YOUR OBJECTIVE. Extract every line from the records below that contains the word "dimensions".

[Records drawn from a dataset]
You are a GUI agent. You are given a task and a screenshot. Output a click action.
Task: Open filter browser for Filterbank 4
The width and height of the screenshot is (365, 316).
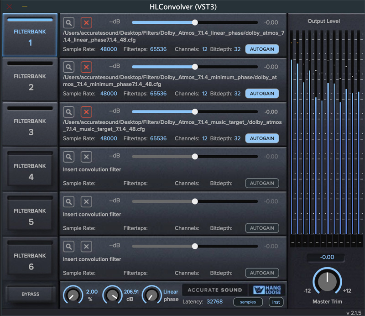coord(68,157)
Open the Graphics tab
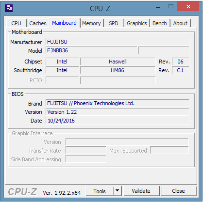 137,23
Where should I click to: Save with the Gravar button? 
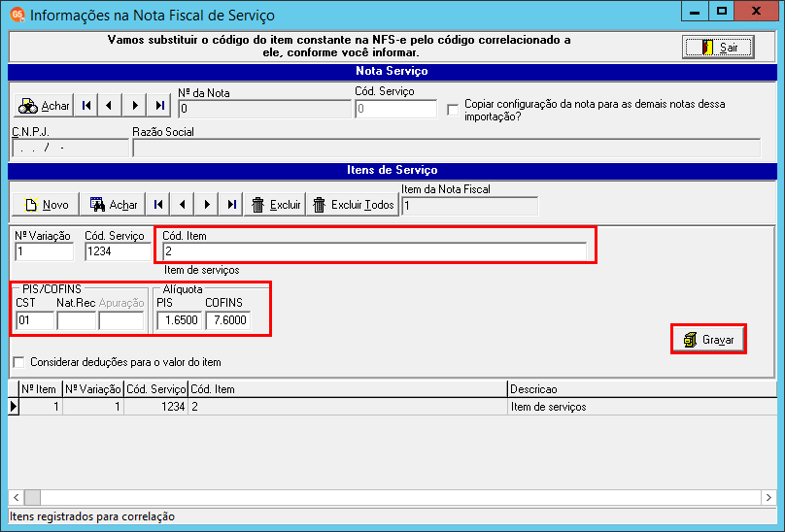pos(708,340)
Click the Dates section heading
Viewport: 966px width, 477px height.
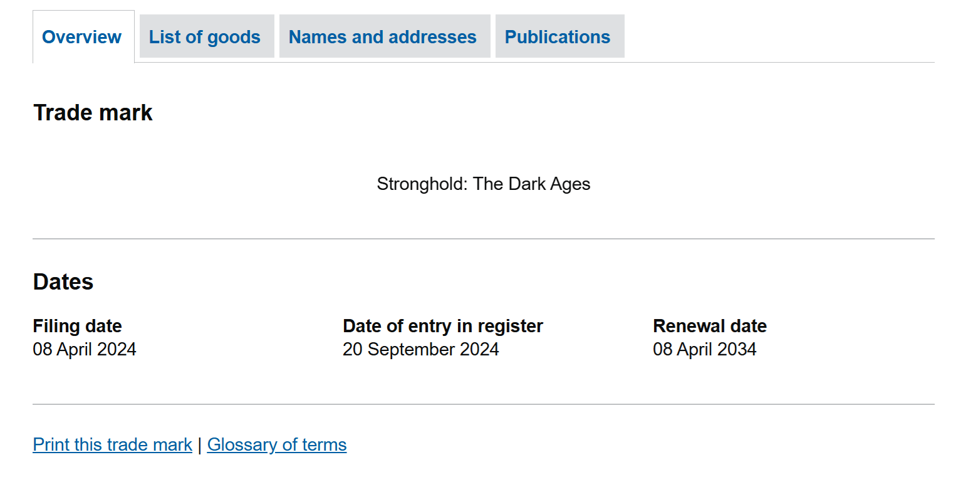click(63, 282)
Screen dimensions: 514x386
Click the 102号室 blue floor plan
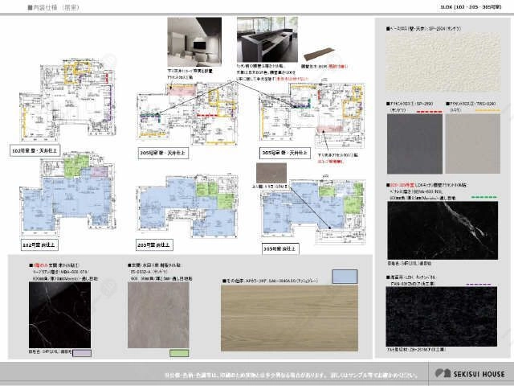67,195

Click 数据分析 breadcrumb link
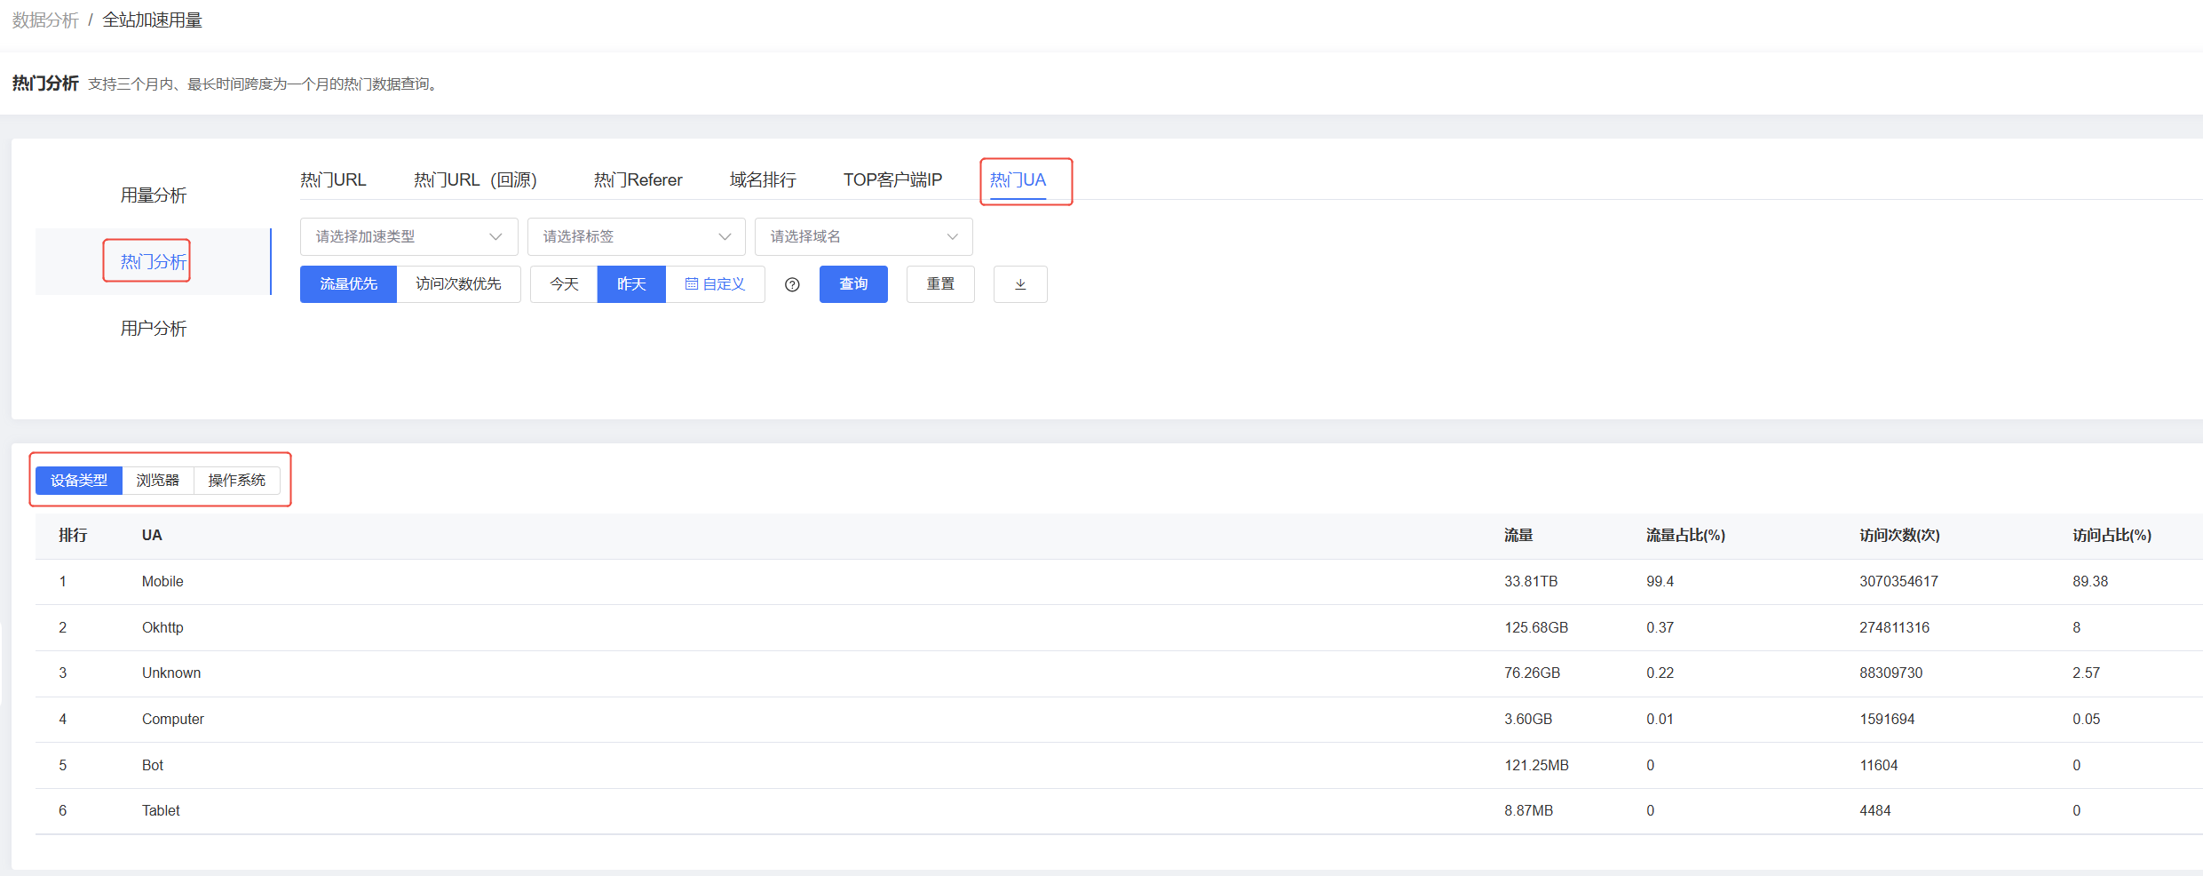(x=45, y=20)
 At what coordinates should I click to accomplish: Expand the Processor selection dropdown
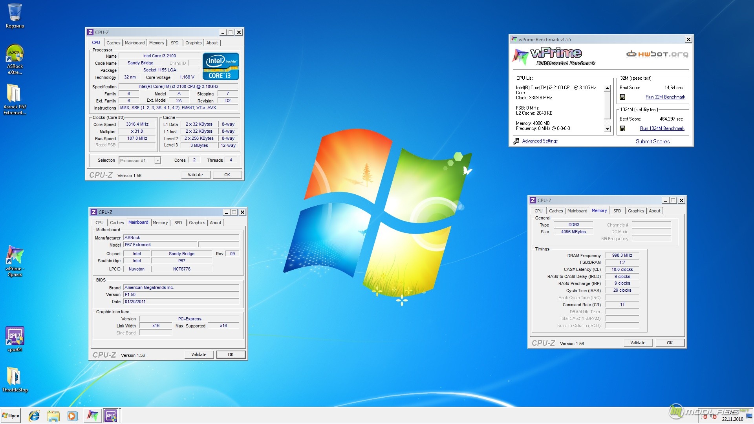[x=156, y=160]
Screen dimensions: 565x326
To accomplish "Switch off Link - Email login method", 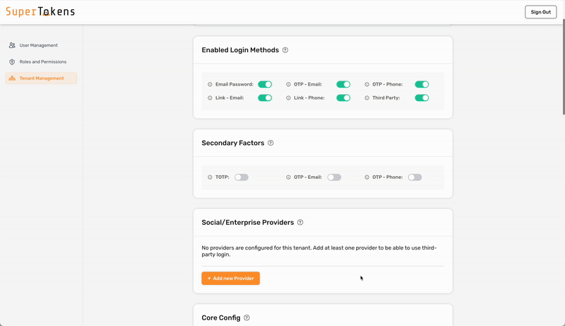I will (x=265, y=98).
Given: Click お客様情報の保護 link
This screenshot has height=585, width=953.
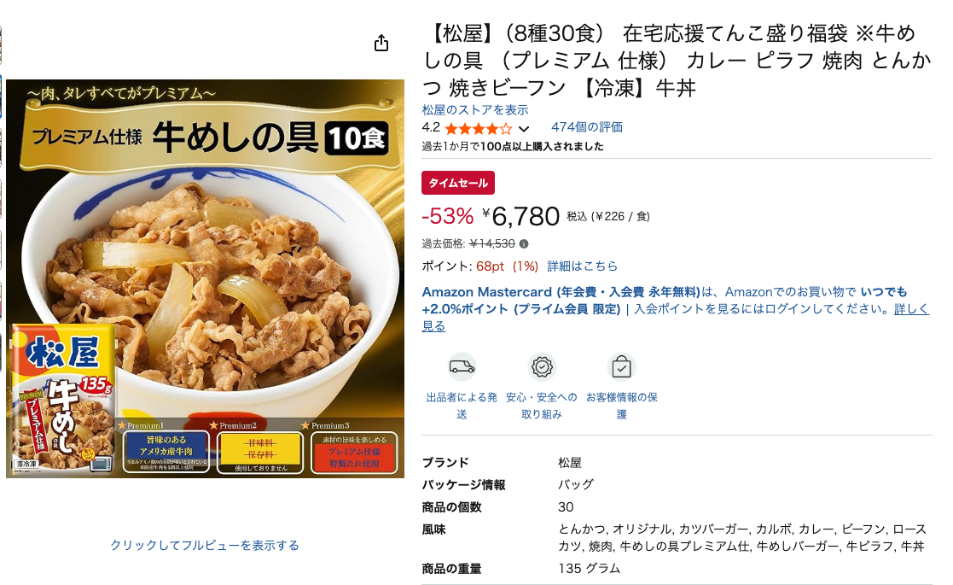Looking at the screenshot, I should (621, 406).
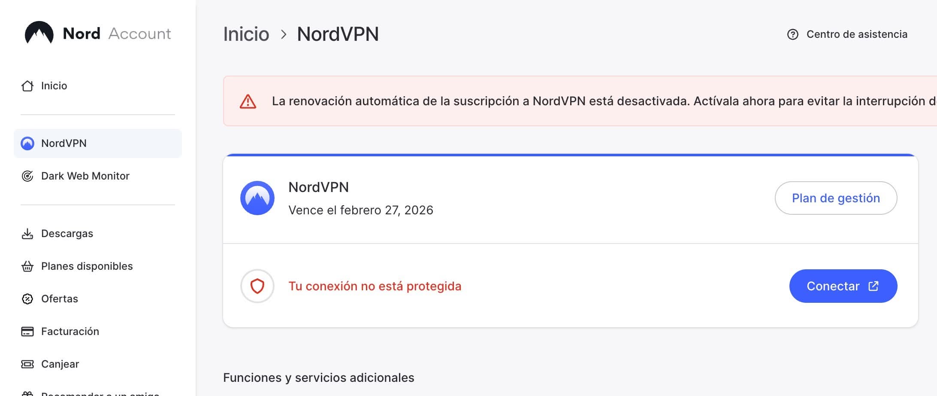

SOLUTION FOR THIS PROBLEM.
Screen dimensions: 514x386
Screen dimensions: 565x326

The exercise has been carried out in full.